That's where the string is turned into a char array, and then into the output int. If you've already got a char array, you don't need the string. That's there because it's easier to input a string for the demo program.

Maybe this makes it clearer:

#include <stdio.h>
#include <stdlib.h>
 
int main ()
{
  char* szNumbers = "30";
  
  long li1 = strtol (szNumbers,&szNumbers+1,16);

  printf ("The decimal equivalent is: %ld", li1);
  return 0;
}

Edited 4 Years Ago by Moschops: n/a

How certain are you that an unsigned char is the same as a char and can hold tcp octets where each bit of a byte might need manipulation?

I am not so sure myself.

The C standards indicate that "char" may either be a "signed char" or "unsigned char". That said, if it's being used to hold a value between 0 and 255 it doesn't matter what it is - all char values can hold at least 256 different values; you just need to know what the chosen encoding mechanism is.

I'll definitely give that a go then because time is precious and I need to squeeze all I can.

I have read conflicting reports on the char/uchar front though, but every article I've read has been conflicting, so I guess there is really not much difference.

Thanks.

I have read conflicting reports on the char/uchar front though

I'm not surprised.
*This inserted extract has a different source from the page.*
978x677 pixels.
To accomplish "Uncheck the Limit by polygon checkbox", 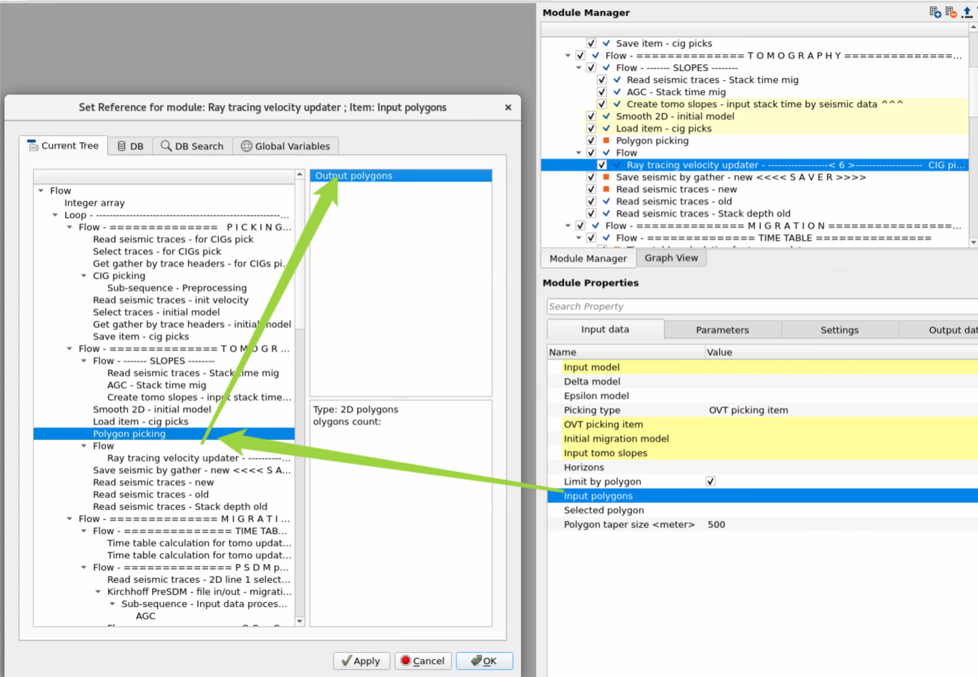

It is implementation dependent and at the whim of the compiler writer, who can happily change it around between versions if they so choose.

The C standards indicate that "char" may either be a "signed char" or "unsigned char".

Yes.

That said, if it's being used to hold a value between 0 and 255 it doesn't matter what it is - all char values can hold at least 256 different values; you just need to know what the chosen encoding mechanism is.
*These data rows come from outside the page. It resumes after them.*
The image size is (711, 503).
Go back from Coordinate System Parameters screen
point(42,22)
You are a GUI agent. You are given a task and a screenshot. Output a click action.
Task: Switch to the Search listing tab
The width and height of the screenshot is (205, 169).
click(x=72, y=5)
No. The char type is allowed a minimum size of 8 bits, which is very common. In that case the range of signed char is approximately -127 to +127, with a slight variance depending on the system's signed integer representation.
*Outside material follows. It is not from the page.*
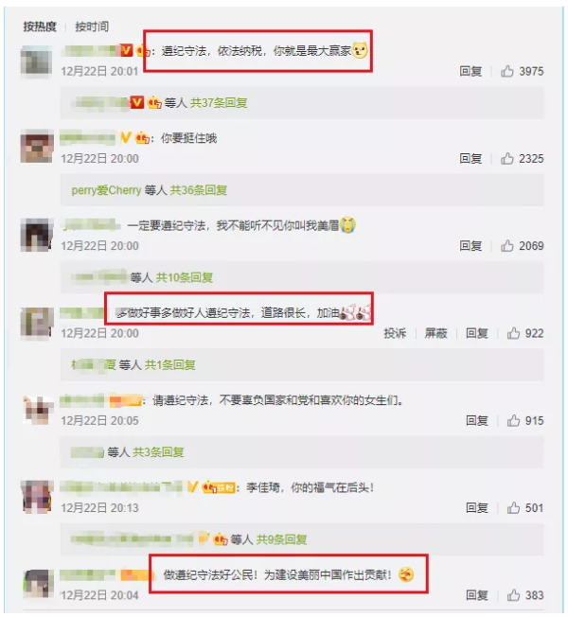Sort comments by 按热度
The width and height of the screenshot is (568, 617).
[x=40, y=26]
So while you're right that all char values can hold at least 256 different values, those different values can vary greatly between signed and unsigned. If you have a signed char as described above and try to assign anything greater than 127, the signed overflow will invoke undefined behavior.

I have read conflicting reports on the char/uchar front though, but every article I've read has been conflicting, so I guess there is really not much difference.

There's really no conflict. Vanilla char is either signed or unsigned as decided upon by the compiler. For that particular compiler it won't change, but if you want to write portable code, it's best not to assume that char is signed or unsigned and use signed char or unsigned char explicitly when the difference matters to your program.

Yes....No....So while you're right that all char values can hold at least 256 different values,

That's a very long way round of saying you agree with me that the char can hold at least 256 different values and that you need to know what the chosen encoding mechanism is.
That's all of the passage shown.